Highlights & Insights¶
- The 200K expert-annotated preference dataset achieves high quality (Krippendorff's \(\alpha > 0.59\)), far surpassing crowdsourced annotations.
- The two-dimensional (IF + VQ) decoupled design is empirically supported: inter-annotator agreement is indeed higher for IF than VQ, validating the necessity of dimension-wise modeling.
- Tie decomposition is a simple yet effective technique that fully exploits the information embedded in tied annotation pairs.
- The data filtering application is direct and quantifiable: scoring 46K samples requires only 2.61 GPU hours.
Limitations & Future Work¶
- The annotation framework covers only two dimensions (IF and VQ), potentially missing aspects such as spatial consistency and style preservation.

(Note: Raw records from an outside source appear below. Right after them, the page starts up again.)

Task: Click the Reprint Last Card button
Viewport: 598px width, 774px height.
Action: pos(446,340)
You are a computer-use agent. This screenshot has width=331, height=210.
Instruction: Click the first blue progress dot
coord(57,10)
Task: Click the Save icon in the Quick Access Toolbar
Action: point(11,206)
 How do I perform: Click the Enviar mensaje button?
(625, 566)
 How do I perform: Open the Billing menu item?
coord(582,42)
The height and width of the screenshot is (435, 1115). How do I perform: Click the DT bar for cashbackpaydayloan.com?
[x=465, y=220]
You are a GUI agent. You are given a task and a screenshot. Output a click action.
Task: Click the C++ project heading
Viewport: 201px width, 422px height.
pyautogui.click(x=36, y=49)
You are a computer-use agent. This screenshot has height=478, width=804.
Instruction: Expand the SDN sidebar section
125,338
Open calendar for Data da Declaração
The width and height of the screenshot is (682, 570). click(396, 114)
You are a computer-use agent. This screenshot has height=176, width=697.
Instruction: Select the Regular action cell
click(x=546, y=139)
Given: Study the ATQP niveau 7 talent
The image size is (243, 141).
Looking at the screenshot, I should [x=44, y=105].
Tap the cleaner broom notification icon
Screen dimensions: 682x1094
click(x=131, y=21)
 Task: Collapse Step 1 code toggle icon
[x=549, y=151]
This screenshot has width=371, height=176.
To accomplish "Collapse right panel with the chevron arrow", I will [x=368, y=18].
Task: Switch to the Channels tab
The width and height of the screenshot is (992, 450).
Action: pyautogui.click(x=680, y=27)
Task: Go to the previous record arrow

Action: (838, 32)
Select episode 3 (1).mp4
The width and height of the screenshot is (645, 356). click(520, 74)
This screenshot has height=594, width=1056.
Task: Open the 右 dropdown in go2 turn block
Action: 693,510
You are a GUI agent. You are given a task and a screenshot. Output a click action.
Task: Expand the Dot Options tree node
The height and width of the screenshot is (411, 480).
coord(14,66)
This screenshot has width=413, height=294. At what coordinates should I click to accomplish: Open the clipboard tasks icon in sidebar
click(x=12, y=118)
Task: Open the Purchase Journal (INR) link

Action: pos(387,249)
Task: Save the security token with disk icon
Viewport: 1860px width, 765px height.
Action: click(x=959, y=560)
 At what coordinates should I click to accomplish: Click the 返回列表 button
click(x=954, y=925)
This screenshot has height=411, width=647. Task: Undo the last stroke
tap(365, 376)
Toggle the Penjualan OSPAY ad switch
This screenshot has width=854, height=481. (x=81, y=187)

- Experiments are conducted primarily on 7B-scale VLMs; the effectiveness at larger or smaller scales remains unknown.
- Data filtering experiments are validated on a single downstream model (Step1X-Edit); generalizability requires further investigation.
- Multi-way preference accuracy on EditReward-Bench remains low (~11% at K=4), indicating that the task remains highly challenging.
Related Work & Insights¶
- HPSv3: A pioneer in uncertainty-aware ranking, but limited to a single dimension.
- ImageRewardDB: An early preference dataset, but noisy and single-dimensional.
- ADIEE: Trained on model-generated labels, introducing bias.
- Key insight: high-quality human annotation combined with multi-dimensional decoupling constitutes the critical path toward reliable reward models.
Rating¶
- Novelty: ⭐⭐⭐⭐ Multi-dimensional uncertainty-aware ranking and tie decomposition are notable contributions, though the overall framework is relatively standard.
- Experimental Thoroughness: ⭐⭐⭐⭐⭐ Evaluation on 4 benchmarks, data filtering application, extensive ablations, and OOD testing.
- Writing Quality: ⭐⭐⭐⭐ Well-structured and data-rich, though notation is somewhat dense in places.
- Value: ⭐⭐⭐⭐⭐ Both the dataset and model will be open-sourced, providing significant contributions to the image editing community.